Jorge Tufic
EXEMPLOS DE ANÁLISE
A análise de texto atomiza o texto
poético, fragmenta-o em seus vários elementos constitutivos. Destrói de início
a beleza e a emoção do poema, para que, numa síntese final, com suas partes
outra vez reintegradas no todo, o poema surja aos nossos olhos muito mais rico
em suas significações e muito mais belo em sua dimensão criadora.
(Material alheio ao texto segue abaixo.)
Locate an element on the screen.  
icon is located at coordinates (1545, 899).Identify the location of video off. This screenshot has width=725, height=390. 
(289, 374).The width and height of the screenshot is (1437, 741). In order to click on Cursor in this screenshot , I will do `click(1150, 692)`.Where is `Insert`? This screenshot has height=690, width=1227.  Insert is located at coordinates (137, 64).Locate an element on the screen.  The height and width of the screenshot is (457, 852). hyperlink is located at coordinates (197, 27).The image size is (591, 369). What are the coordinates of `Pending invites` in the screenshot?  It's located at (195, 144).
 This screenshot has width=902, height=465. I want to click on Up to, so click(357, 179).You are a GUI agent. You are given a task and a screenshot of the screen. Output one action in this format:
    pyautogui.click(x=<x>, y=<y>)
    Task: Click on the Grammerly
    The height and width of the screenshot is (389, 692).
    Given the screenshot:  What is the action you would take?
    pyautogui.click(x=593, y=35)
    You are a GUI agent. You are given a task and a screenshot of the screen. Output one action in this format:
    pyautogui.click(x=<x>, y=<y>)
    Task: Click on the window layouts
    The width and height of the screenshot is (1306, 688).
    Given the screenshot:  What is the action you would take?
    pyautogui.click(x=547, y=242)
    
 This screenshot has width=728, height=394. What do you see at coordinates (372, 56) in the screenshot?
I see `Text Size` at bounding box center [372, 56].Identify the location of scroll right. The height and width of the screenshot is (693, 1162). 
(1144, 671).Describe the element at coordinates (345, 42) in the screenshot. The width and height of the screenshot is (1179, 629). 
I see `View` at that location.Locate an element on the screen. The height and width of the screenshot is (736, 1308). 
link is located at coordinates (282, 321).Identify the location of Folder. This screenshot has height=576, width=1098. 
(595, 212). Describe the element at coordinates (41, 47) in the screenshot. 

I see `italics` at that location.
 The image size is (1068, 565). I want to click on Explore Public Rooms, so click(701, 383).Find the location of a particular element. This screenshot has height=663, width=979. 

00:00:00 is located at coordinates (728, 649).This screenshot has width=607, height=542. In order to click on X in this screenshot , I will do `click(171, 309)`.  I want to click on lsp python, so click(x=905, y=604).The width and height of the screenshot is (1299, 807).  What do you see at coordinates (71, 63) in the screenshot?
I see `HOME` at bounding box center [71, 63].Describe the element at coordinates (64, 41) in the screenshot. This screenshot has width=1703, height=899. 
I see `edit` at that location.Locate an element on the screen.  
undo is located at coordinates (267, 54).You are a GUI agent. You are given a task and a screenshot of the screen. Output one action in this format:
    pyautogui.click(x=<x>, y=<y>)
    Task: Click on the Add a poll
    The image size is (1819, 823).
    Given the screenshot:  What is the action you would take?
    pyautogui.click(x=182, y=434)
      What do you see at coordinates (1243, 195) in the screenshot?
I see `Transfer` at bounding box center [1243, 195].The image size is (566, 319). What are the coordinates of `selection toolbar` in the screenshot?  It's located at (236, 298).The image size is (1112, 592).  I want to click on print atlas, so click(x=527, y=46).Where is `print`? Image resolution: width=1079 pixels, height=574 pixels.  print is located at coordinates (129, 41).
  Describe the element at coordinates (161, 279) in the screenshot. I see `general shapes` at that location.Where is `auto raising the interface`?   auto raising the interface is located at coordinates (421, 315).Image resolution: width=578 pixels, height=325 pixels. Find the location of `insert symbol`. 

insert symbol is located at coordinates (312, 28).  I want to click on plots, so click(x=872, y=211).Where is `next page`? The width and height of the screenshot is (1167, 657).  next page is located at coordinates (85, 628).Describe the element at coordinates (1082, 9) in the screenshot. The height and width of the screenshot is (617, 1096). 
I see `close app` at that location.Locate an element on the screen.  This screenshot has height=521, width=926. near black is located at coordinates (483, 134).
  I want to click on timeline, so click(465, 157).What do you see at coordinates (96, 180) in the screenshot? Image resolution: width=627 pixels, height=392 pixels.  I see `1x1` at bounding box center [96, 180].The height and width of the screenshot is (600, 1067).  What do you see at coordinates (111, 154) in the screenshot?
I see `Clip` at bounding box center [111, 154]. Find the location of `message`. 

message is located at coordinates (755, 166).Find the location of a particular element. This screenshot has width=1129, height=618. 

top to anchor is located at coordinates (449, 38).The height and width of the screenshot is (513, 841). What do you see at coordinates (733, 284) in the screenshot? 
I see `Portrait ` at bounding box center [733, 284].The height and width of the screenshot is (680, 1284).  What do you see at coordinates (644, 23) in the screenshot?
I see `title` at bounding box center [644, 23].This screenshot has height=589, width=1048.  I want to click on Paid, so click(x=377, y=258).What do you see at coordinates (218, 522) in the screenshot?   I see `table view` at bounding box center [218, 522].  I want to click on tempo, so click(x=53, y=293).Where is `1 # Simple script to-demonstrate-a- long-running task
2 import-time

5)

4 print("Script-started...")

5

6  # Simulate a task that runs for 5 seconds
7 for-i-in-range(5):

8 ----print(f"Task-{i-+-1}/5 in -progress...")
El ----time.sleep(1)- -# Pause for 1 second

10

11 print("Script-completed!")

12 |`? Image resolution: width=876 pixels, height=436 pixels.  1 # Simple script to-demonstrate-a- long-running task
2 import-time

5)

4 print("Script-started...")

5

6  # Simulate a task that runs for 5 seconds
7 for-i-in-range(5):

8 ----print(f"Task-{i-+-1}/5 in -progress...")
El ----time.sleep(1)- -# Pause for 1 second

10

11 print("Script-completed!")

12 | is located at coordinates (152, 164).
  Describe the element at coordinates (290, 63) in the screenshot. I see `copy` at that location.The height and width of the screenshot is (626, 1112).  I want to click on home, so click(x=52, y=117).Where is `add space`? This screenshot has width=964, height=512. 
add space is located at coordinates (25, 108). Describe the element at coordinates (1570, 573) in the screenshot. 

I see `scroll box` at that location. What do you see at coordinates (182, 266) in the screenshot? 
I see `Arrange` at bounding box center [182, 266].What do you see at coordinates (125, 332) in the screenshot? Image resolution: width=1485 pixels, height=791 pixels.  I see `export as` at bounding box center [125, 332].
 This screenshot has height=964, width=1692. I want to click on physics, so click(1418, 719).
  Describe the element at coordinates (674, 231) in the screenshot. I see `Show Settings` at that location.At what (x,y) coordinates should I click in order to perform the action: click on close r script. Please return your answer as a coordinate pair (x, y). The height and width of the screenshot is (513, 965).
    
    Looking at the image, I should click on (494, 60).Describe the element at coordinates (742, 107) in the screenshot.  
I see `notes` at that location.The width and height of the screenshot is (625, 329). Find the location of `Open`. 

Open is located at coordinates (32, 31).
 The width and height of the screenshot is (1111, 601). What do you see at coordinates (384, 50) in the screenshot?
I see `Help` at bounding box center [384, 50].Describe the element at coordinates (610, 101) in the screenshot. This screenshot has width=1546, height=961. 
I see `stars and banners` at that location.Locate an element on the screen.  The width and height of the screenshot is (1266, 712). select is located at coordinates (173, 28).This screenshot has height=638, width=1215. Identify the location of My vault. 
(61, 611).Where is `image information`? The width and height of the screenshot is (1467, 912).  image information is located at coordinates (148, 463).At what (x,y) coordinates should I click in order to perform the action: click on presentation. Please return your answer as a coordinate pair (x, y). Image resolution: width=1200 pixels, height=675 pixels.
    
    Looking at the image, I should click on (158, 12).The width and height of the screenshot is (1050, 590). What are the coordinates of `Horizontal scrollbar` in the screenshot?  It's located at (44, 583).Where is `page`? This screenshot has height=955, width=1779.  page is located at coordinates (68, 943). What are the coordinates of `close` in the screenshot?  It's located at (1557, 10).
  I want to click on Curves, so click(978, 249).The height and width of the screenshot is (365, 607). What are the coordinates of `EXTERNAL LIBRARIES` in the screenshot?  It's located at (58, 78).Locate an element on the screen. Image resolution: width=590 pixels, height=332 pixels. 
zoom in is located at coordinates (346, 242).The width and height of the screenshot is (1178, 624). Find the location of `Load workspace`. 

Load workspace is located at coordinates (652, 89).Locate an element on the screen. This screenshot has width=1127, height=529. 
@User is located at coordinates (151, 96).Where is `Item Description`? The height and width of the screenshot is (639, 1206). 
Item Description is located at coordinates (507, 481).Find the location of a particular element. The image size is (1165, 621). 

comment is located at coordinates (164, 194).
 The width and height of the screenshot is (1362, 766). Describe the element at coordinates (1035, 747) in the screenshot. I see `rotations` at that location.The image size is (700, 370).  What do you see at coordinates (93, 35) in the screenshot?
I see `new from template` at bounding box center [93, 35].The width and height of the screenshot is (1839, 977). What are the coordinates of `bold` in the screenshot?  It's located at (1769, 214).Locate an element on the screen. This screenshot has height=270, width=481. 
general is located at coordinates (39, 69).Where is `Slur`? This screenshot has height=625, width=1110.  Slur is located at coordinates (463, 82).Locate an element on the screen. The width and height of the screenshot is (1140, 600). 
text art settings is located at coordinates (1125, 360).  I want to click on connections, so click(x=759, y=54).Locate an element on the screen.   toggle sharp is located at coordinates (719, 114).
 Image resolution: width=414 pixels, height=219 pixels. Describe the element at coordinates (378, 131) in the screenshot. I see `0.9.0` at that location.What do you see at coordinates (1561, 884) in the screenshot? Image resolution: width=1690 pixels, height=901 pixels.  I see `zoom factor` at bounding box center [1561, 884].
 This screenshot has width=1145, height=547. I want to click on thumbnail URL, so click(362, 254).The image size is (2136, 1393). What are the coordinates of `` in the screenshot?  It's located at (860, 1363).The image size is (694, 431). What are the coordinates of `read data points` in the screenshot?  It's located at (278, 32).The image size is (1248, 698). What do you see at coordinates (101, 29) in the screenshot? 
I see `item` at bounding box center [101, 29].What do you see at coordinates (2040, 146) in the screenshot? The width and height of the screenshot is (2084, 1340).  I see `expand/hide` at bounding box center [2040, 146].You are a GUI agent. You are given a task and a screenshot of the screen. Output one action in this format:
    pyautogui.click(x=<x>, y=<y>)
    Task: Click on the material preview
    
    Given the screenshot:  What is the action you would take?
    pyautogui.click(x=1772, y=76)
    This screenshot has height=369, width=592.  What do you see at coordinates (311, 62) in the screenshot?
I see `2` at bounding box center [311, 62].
Exemplifiquemos com um poema-minuto de Cassiano Ricardo realizando uma das
várias análises possíveis de serem feitas com “Serenata Sintética”:
Lua
morta
Rua
torta
Tua
porta
O
título já nos abre caminho para a compreensão do chamado núcleo ideativo
(também conhecido por fulcro temático ou simplesmente tema) do poema, de onde
fluem os três pequeninos blocos poéticos (“lua morta”, “rua torta” e “tua
porta”), isto é, uma situação amorosa ou um encontro de amor. Concretista
“avant la lettre”, Cassiano Ricardo realiza neste poema-minuto a síntese
concretizadora de uma situação, onde a rima, o ritmo e a estrutura gráfica
exercem cada uma por si – uma nítida função constitutiva no todo. Senão
vejamos. O poema flui de uma situação amorosa. O poeta vive uma experiência que
envolve simultaneamente uma madrugada, momento em que a lua já desapareceu
(“lua morta”); uma rua em curva (“rua torta”) e uma atração amorosa (“tua
porta”). Utilizando a arte da alusão (= o recurso de utilizar apenas índices de
determinada situação), Cassiano Ricardo fala desse encontro de amor, trazendo
ao nível do poema apenas três elementos do espaço que o cercava: “lua”, “rua”,
“porta”. A essencialidade das rimas resulta não apenas da perfeita
identificação dos sons, “lua/rua/tua” e “morta/torta/porta”, mas principalmente
da íntima relação existente dentro da situação criada entre as realidades
expressas pelas palavras rimadas. A ausência do luar, a quietude da rua e a
porta da amada são as realidades participantes do seu estado amoroso. Note-se
ainda que esse estado torna-se uma presença muito mais objetiva, nítida e
significativa no poema, pelo fato de vir expresso apenas por nomes (= três
substantivos e três adjetivos), o que evidentemente intensifica de tal maneira
o valor das realidades em si que a ação ou o estado que as liga (e que seriam
expressas pelo verbo) não se faz necessária, está implícita. O ritmo unitário
(células rítmicas de uma célula poética) marca os passos lentos e solitários
ecoando na rua deserta. A estrutura gráfica, com a disposição pictórica das linhas
se deslocando da esquerda para a direita e voltando à esquerda, reforçam
visualmente a inscrição do poema num contexto de situação (= poema que registra
um fato, uma ação, uma ênfase, enfim). O poeta desvenda – com um mínimo de
palavras – um episódio amoroso de maneira mais eloquente, sem dúvida, e
incisiva, do que se todo um processo tivesse sido descrito com minúcias (NNC,
ob. cit.).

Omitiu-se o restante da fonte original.